▶ _Dati forniti_:
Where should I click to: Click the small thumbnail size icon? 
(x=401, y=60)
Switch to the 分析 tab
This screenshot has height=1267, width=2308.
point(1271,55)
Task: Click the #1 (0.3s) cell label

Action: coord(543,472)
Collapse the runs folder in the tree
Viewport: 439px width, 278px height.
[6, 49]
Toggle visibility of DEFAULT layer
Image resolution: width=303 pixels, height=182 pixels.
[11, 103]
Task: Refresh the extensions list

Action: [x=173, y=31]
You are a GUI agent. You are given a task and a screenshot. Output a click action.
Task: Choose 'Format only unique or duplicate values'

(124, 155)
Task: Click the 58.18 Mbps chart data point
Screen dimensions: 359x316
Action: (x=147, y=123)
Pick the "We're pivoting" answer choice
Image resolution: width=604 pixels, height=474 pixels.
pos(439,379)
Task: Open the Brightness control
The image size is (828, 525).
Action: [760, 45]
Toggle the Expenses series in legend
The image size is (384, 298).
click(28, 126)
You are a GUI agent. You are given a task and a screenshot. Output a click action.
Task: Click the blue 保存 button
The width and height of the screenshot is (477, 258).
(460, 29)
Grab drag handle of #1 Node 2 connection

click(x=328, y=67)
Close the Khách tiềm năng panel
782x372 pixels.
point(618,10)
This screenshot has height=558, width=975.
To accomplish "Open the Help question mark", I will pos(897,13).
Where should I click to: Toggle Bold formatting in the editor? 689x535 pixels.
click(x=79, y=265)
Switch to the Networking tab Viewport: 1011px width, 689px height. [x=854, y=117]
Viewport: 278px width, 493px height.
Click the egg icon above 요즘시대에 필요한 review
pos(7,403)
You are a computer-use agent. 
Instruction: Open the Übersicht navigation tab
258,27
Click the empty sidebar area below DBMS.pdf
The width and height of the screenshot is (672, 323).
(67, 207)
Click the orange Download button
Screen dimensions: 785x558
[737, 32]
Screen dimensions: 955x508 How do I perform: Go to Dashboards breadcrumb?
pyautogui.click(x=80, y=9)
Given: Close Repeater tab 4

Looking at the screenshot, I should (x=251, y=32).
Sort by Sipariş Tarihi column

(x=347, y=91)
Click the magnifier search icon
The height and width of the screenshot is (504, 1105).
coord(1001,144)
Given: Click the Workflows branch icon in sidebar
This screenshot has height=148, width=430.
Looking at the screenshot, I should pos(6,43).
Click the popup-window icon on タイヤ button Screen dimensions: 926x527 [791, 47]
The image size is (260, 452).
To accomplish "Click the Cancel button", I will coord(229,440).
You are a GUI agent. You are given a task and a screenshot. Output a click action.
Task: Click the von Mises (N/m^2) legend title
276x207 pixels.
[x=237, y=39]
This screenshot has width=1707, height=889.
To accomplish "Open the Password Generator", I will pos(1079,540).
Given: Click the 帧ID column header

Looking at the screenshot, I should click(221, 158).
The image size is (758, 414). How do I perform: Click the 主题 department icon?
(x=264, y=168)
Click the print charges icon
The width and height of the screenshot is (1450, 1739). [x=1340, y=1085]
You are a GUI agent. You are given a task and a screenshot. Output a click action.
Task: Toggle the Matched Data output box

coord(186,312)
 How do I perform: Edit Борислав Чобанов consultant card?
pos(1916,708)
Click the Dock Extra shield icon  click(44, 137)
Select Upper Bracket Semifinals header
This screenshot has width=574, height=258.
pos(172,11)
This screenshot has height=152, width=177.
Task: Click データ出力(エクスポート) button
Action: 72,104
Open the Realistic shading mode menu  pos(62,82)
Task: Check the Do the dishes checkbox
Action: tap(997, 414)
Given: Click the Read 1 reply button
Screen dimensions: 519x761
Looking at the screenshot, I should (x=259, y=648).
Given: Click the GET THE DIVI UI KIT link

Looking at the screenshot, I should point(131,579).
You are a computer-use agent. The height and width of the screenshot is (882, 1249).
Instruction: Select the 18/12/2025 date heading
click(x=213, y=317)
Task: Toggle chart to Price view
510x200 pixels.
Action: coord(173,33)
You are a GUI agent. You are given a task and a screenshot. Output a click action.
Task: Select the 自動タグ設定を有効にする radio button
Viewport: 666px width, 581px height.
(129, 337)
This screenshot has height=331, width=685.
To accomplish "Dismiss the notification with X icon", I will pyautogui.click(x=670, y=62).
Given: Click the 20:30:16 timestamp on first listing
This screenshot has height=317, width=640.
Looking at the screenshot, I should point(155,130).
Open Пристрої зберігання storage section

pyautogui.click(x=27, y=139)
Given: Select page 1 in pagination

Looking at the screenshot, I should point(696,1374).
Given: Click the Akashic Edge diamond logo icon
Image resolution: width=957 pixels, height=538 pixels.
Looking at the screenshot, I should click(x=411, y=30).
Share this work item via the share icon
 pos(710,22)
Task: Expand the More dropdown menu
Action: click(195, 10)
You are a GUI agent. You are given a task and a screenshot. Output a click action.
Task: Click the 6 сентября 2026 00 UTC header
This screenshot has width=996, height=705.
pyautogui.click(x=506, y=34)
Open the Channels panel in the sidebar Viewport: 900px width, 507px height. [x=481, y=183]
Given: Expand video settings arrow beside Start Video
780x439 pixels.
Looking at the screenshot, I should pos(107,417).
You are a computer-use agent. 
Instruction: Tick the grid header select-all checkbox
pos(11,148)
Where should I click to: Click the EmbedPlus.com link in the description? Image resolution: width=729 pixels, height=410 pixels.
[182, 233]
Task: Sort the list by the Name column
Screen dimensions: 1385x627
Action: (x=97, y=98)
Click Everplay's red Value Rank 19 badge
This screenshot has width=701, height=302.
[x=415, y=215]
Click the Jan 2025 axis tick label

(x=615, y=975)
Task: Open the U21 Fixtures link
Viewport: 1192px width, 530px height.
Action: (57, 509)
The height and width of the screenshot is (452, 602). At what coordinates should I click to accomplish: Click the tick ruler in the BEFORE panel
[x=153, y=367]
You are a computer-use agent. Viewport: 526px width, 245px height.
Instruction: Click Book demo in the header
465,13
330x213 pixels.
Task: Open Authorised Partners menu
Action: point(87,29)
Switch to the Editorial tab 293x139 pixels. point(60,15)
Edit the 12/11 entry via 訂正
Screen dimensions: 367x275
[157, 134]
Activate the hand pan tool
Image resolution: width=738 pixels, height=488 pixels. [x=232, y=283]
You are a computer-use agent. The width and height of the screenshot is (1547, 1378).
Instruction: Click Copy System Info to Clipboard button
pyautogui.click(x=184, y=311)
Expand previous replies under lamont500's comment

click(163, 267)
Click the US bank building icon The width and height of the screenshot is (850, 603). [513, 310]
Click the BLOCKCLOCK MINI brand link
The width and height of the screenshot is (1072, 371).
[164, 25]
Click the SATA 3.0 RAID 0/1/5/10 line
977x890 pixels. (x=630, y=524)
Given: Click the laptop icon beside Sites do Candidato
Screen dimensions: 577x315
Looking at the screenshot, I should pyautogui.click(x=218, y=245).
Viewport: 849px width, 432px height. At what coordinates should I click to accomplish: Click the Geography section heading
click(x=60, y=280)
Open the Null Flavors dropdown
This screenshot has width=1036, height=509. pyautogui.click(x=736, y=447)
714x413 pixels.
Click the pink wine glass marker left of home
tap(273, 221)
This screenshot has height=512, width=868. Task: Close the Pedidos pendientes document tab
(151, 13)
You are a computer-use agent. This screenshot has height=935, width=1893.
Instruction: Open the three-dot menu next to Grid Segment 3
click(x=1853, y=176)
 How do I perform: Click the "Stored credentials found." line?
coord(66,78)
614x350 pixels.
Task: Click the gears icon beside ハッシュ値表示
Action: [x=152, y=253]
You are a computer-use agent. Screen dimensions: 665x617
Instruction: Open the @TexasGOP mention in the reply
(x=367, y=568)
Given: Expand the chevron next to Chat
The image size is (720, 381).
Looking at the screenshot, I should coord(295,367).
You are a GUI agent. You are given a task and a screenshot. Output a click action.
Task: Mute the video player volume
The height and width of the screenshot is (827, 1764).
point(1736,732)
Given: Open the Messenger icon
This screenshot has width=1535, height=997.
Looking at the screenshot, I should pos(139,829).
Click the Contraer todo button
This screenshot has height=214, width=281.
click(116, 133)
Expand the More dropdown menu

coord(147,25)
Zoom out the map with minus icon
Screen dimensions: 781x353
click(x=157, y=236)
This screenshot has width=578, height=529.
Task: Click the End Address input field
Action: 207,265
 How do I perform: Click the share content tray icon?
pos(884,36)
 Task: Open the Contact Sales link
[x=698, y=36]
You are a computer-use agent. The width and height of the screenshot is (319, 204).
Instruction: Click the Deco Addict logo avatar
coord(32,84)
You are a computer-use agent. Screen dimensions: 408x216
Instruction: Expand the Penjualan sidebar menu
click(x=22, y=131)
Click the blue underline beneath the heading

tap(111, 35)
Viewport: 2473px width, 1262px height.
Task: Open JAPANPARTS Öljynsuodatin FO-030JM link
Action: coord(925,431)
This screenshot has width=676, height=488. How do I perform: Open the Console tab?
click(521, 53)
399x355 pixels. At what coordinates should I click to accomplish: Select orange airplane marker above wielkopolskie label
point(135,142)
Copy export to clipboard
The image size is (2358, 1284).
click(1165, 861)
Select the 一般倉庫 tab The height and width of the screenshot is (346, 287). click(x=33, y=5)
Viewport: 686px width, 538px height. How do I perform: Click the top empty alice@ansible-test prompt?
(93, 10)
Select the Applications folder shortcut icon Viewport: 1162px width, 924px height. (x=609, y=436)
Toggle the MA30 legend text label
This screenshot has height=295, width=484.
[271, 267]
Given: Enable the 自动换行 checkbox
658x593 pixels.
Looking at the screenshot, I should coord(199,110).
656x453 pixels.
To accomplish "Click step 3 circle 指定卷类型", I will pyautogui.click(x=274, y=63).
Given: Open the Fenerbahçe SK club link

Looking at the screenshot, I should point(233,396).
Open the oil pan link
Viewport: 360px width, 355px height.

▶ _Testo del problema_: Nel materiale qui sopra, riporta il tratto dalla riga che contiene "Click the print charges icon" fino alla riga che contiene "Click the Dock", sostituendo "Toggle" con "Expand" e lasciando invariato tutto il resto.

▶ _Soluzione esercizio_:
Click the print charges icon
The width and height of the screenshot is (1450, 1739). [x=1340, y=1085]
You are a GUI agent. You are given a task and a screenshot. Output a click action.
Task: Expand the Matched Data output box

coord(186,312)
 How do I perform: Edit Борислав Чобанов consultant card?
pos(1916,708)
Click the Dock Extra shield icon  click(44, 137)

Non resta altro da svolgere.